=== ENTRIES SHOWN ===
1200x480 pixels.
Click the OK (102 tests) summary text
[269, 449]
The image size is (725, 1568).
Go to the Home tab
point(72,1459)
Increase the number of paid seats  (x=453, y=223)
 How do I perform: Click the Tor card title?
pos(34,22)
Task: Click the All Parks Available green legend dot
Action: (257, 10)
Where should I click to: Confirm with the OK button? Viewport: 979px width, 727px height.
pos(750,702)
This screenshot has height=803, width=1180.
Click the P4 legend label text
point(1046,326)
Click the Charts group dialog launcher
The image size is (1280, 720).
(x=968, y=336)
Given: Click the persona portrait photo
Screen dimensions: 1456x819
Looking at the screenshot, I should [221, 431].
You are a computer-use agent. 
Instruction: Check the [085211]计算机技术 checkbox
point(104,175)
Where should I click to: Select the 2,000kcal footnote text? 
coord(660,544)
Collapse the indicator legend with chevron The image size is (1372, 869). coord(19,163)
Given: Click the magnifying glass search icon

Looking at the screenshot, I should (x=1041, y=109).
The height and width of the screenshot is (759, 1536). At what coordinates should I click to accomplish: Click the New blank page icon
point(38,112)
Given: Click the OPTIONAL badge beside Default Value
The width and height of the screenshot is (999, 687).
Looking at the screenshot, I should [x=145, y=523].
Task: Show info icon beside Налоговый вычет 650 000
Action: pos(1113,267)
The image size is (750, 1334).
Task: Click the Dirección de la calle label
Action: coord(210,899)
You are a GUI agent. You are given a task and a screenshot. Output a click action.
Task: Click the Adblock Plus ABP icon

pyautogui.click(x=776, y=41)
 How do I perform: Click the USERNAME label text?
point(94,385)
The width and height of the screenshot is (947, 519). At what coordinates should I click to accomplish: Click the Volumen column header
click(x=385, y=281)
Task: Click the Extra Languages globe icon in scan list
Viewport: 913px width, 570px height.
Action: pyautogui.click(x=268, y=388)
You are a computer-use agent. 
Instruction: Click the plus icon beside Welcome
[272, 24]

=== TASK INSTRUCTIONS ===
All entries must be printed exactly, with nothing omitted.

=== YOUR RESPONSE ===
1200x480 pixels.
Click the OK (102 tests) summary text
[269, 449]
The image size is (725, 1568).
Go to the Home tab
point(72,1459)
Increase the number of paid seats  (x=453, y=223)
 How do I perform: Click the Tor card title?
pos(34,22)
Task: Click the All Parks Available green legend dot
Action: (257, 10)
Where should I click to: Confirm with the OK button? Viewport: 979px width, 727px height.
pos(750,702)
This screenshot has height=803, width=1180.
Click the P4 legend label text
point(1046,326)
Click the Charts group dialog launcher
The image size is (1280, 720).
(x=968, y=336)
Given: Click the persona portrait photo
Screen dimensions: 1456x819
Looking at the screenshot, I should [221, 431].
You are a computer-use agent. 
Instruction: Check the [085211]计算机技术 checkbox
point(104,175)
Where should I click to: Select the 2,000kcal footnote text? 
coord(660,544)
Collapse the indicator legend with chevron The image size is (1372, 869). coord(19,163)
Given: Click the magnifying glass search icon

Looking at the screenshot, I should (x=1041, y=109).
The height and width of the screenshot is (759, 1536). At what coordinates should I click to accomplish: Click the New blank page icon
point(38,112)
Given: Click the OPTIONAL badge beside Default Value
The width and height of the screenshot is (999, 687).
Looking at the screenshot, I should [x=145, y=523].
Task: Show info icon beside Налоговый вычет 650 000
Action: pos(1113,267)
The image size is (750, 1334).
Task: Click the Dirección de la calle label
Action: coord(210,899)
You are a GUI agent. You are given a task and a screenshot. Output a click action.
Task: Click the Adblock Plus ABP icon

pyautogui.click(x=776, y=41)
 How do I perform: Click the USERNAME label text?
point(94,385)
The width and height of the screenshot is (947, 519). At what coordinates should I click to accomplish: Click the Volumen column header
click(x=385, y=281)
Task: Click the Extra Languages globe icon in scan list
Viewport: 913px width, 570px height.
Action: pyautogui.click(x=268, y=388)
You are a computer-use agent. 
Instruction: Click the plus icon beside Welcome
[272, 24]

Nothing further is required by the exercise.